SANTA CLARA, Calif. Configurable processor cores are on a rapid growth curve and have "great opportunities" in many embedded applications, said analyst Jim Feldhan, keynote speaker at the ConfigCon Silicon Valley 2006 conference here Monday (Oct. 30). Other speakers also described a bright future for configurable processors.
ConfigCon, which has been held in Taiwan and China but is appearing for the first time in Silicon Valley, is sponsored by ARC International. Presenters included representatives of EDA vendors, real-time operating system (RTOS) providers, silicon intellectual property (IP) suppliers, and foundries.
Feldhan, president and founder of Semico Research Corp., said that total processor cores account for around 2.5 billion units today and will approach 4 billion units by 2010. Configurable processors account for 200 million units today and will reach 1 billion units by 2010 a much faster overall growth curve than non-configurable cores, Feldhan said.
"There's a great deal of design work going on right now, and there's a great opportunity for ARC, Tensilica and other vendors as well," Feldhan said. Good opportunities for configurable cores, he said, include markets with new standards that are in flux; applications that require the processing of a large amount of data in a limited time; and power management for portability, where reducing clock cycles is important.
Feldhan said that configurable cores should do well in applications such as wireless networks, multimedia, streaming video, image processing, HDTV, and old and new portables.

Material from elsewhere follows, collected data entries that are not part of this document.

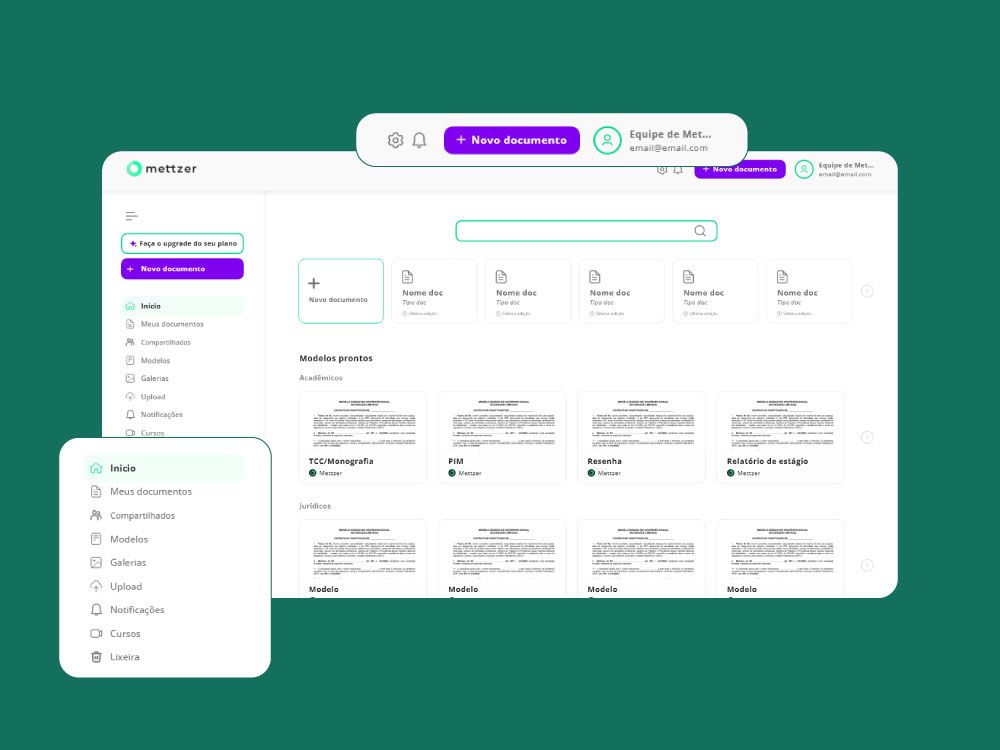Click the search magnifier icon
Image resolution: width=1000 pixels, height=750 pixels.
(x=700, y=231)
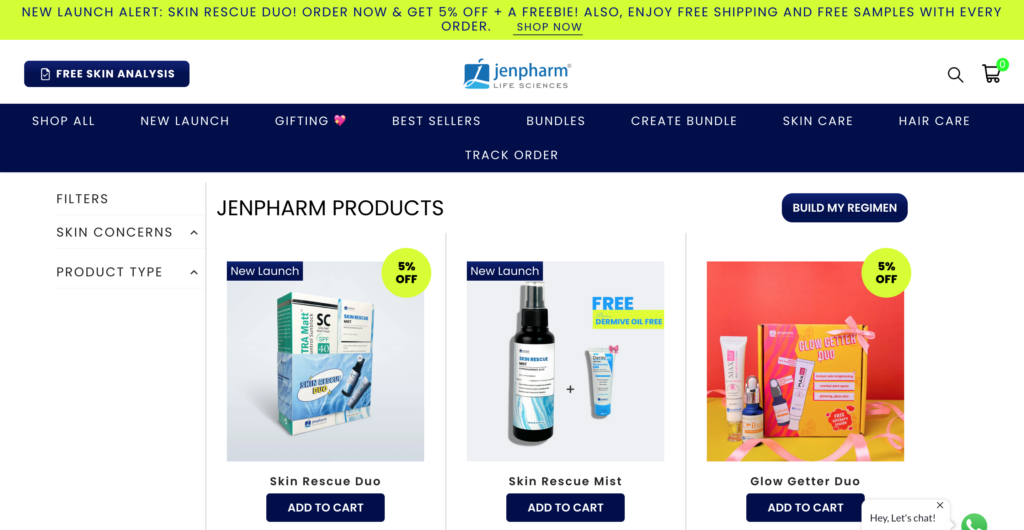
Task: Collapse the Skin Concerns filter chevron
Action: tap(194, 232)
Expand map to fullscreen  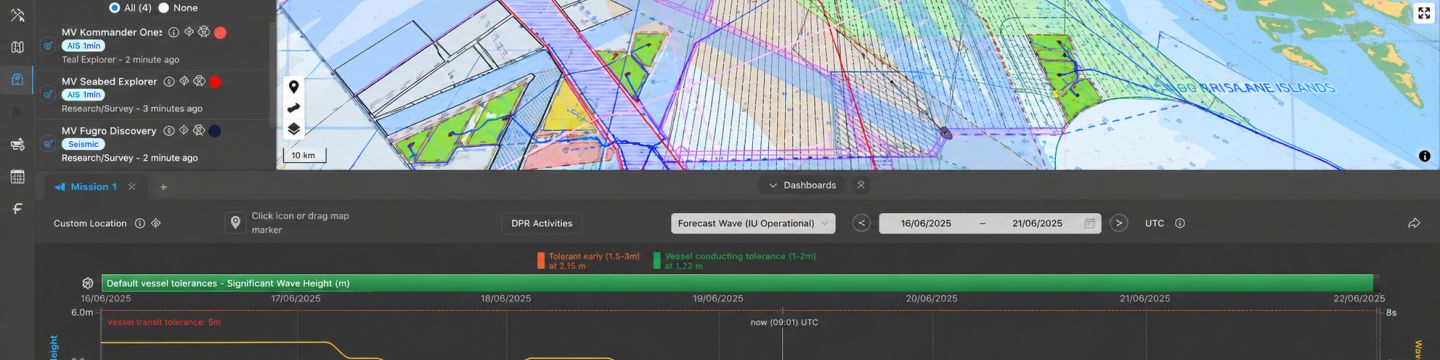coord(1424,13)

He said that configurable cores provide product differentiation, address multiple standards, support multicore designs, and protect designers' IP.
Feldhan also reiterated a previous Semico forecast that predicts a short downturn in semiconductor industry growth in 2007, followed by strong market growth through 2010.
Meanwhile, speakers from ARC presented configurable processors as a new chip design methodology for the 21st century. "We believe this represents the future of SoC [system on chip] design," said Carl Schlachte, ARC president and CEO.
Schlachte said that Moore's Law actually inhibits the creation of low-cost SoCs, because increasing complexity results in high design costs. "We need to be able to utilize SoCs without touching every transistor," he said. "The IP industry was born on the back of this fact."